HAs this been talked about before?

http://www.comandantegrinder.com


----------



## Neill (Jun 26, 2013)

Yeah, lots of hype, hipster type advertising campaign, looked interesting then had issues when released and suppliers pulled out of stocking it (I think coffee hit were to sell them). Maybe they've got things sorted now.


----------



## jeebsy (May 5, 2013)

Doesn't get much love on other forums, think a new version came out which is supposed to be a bit better but still not hausgrind level.


----------



## jbviau (Feb 11, 2014)

Yeah, I get a kick out of the fact that "A detailed list of our worldwide dealers will soon be released" has been on that site for years.
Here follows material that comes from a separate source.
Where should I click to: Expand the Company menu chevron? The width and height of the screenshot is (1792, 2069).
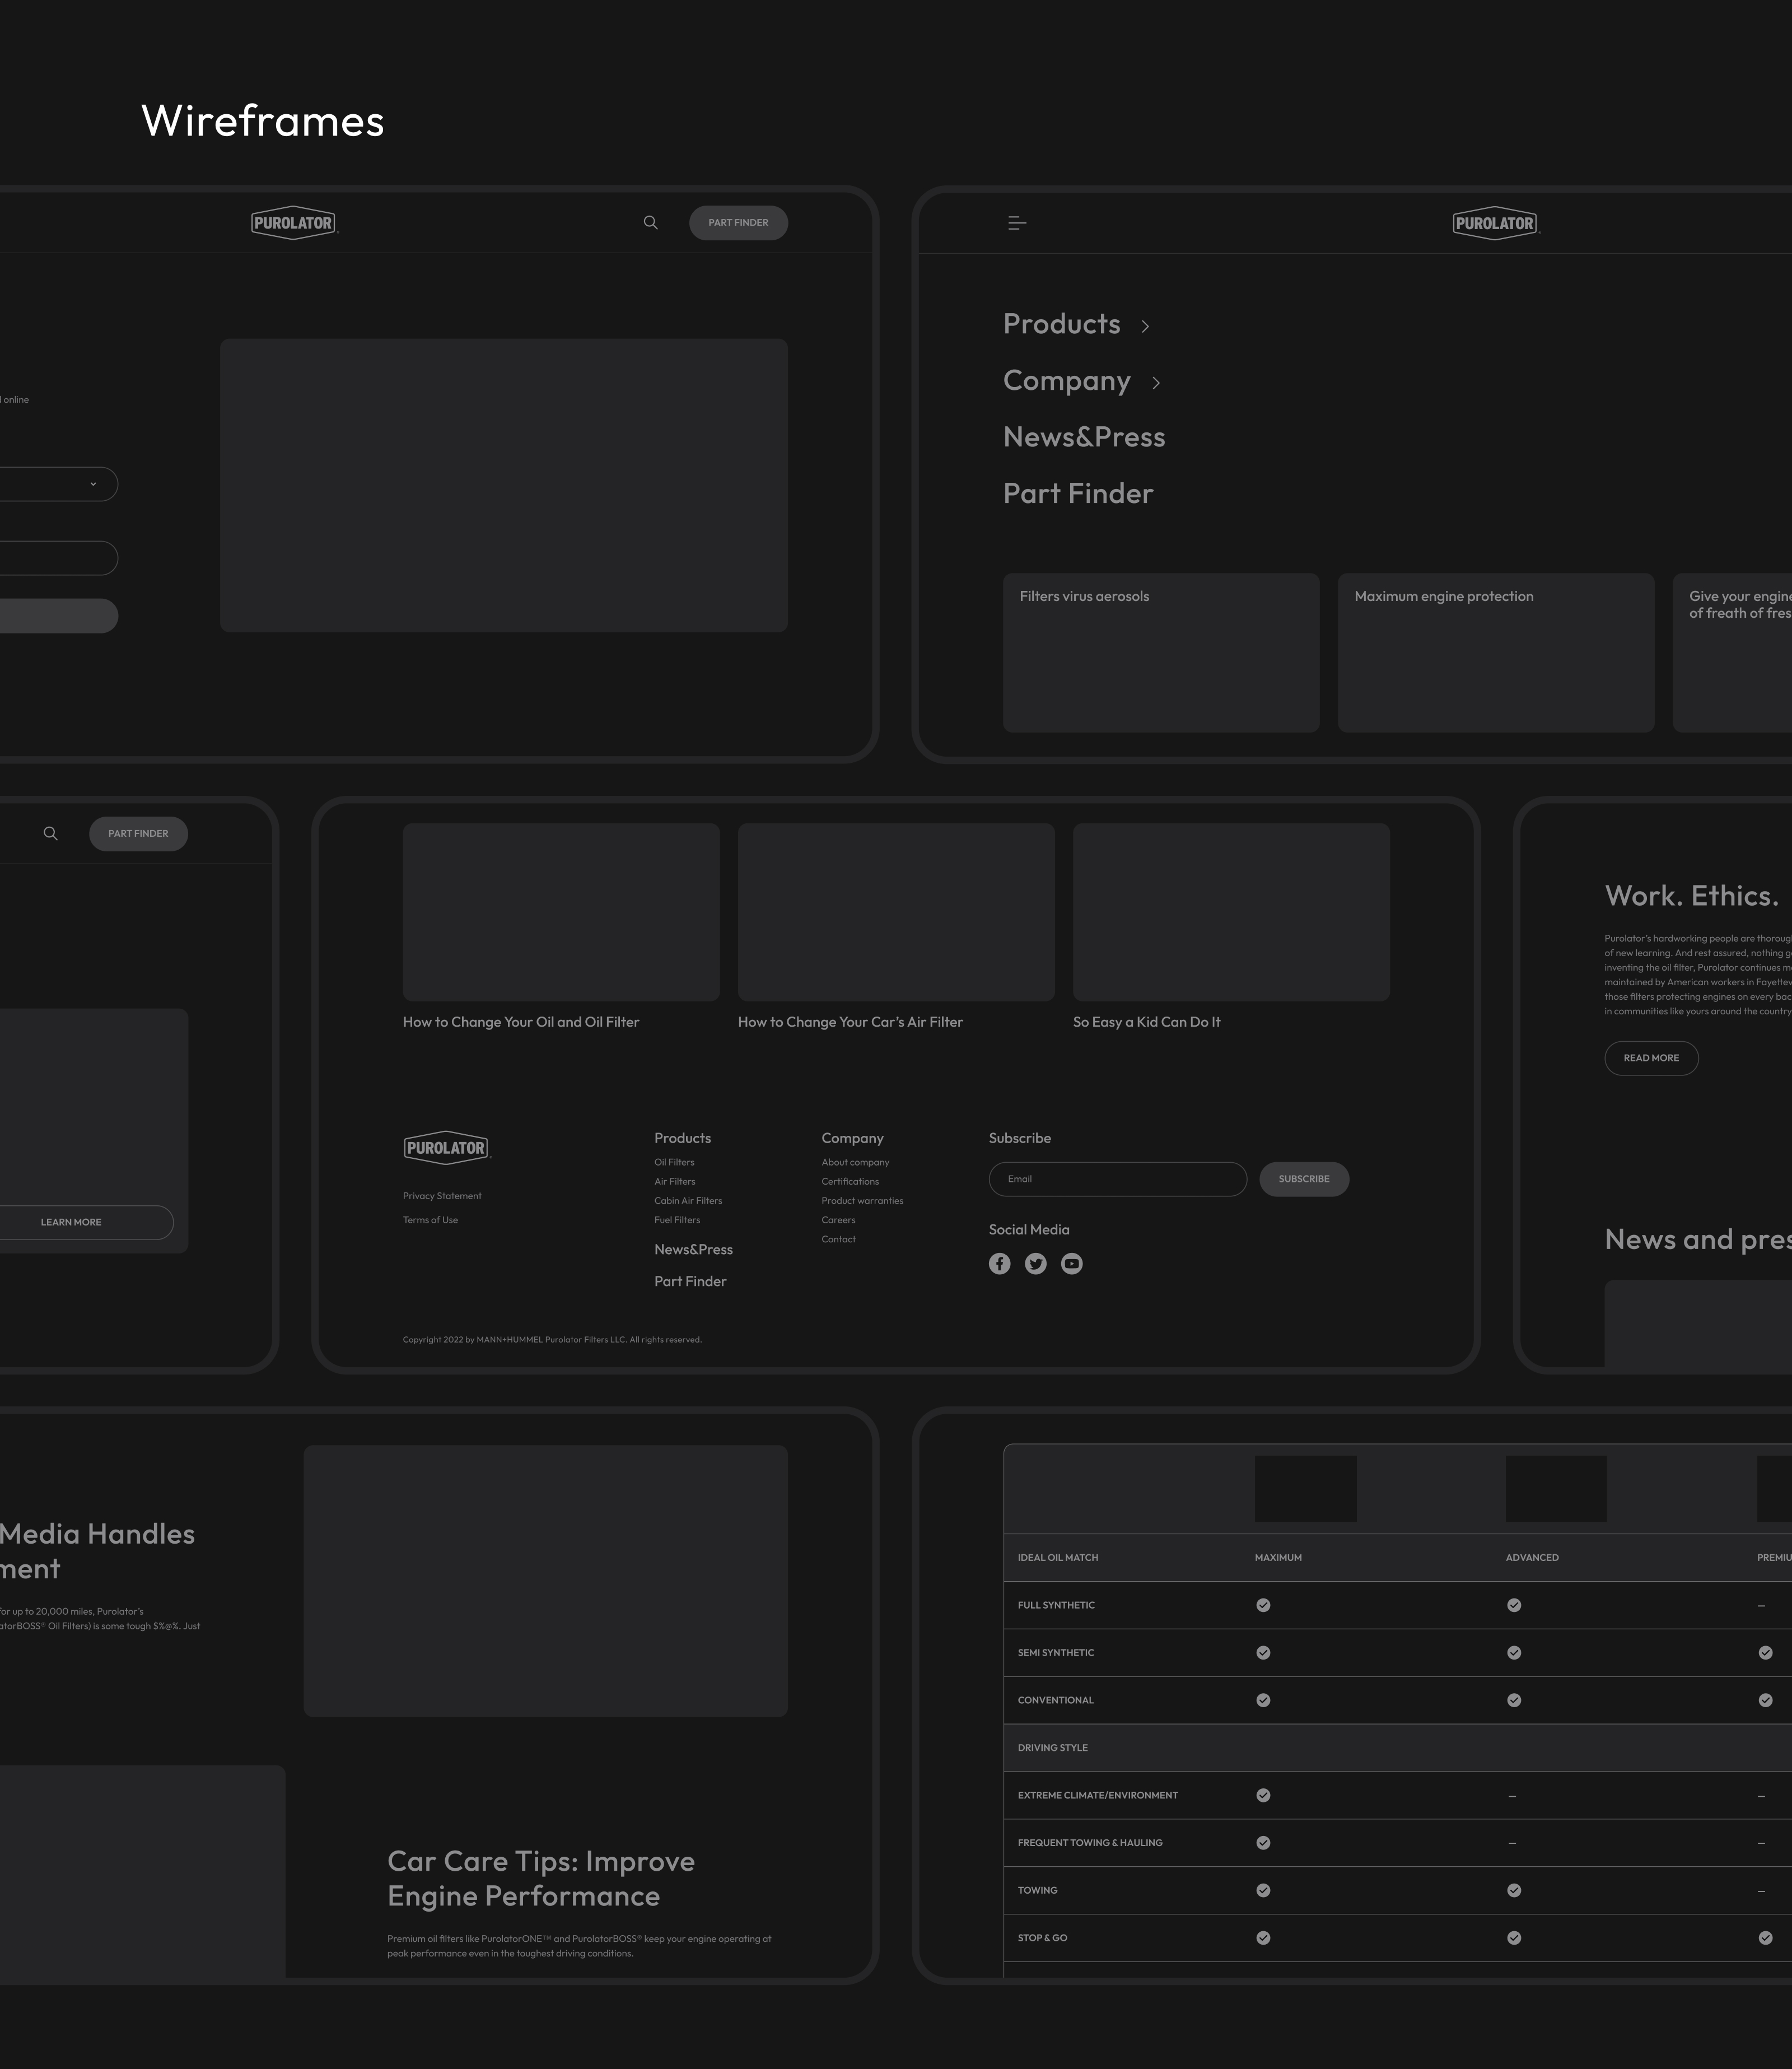1156,383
The revamped version of their C40 stumbled a bit last Dec. from what I can tell, and then Proud Mary announced an Australia-internal re-re-release last week. Let's hope a few forum rats get their hands on the latest grinders and share some info.


----------



## The Systemic Kid (Nov 23, 2012)

dfk41 said:


> HAs this been talked about before?
> 
> http://www.comandantegrinder.com


Have a look at HB forum.


----------



## the_partisan (Feb 29, 2016)

Looks like a new version is out and is widely available from quite a few places. Did anyone try it?

http://www.comandantegrinder.com/#


----------



## slamm (Nov 26, 2016)

Yikes! £278.21 at Give it the Beans, are they kidding? - they might want to think again, a slightly more reasonable £189 at Coffee Hit. Think I'll be still looking at a Feldgrind.


----------